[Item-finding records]
◇ ◇ ◇ ◇
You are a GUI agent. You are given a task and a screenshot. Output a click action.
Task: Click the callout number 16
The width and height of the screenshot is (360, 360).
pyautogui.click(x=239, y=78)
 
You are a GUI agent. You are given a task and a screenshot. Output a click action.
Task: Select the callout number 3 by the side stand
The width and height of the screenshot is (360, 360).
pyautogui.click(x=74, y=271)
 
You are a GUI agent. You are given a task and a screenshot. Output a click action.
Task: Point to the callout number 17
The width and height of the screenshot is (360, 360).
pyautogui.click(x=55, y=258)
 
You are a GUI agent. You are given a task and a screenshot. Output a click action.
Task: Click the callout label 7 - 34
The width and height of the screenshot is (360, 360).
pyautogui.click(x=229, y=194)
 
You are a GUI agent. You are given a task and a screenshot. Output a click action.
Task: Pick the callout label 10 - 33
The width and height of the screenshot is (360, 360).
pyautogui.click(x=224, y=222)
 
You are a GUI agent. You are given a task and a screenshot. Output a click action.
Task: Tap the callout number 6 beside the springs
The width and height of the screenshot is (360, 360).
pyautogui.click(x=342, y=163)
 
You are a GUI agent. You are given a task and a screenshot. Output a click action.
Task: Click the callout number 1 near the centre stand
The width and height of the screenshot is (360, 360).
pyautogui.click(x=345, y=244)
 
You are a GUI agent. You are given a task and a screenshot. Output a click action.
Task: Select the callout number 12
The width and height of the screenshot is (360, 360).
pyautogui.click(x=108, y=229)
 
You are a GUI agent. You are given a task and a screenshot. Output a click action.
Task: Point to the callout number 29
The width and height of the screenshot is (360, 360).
◇ ◇ ◇ ◇
Set exercise =
Identify each line in the items above that contains the word "number", and copy those lines in full.

Full output =
Task: Click the callout number 16
Task: Select the callout number 3 by the side stand
Task: Point to the callout number 17
Task: Tap the callout number 6 beside the springs
Task: Click the callout number 1 near the centre stand
Task: Select the callout number 12
Task: Point to the callout number 29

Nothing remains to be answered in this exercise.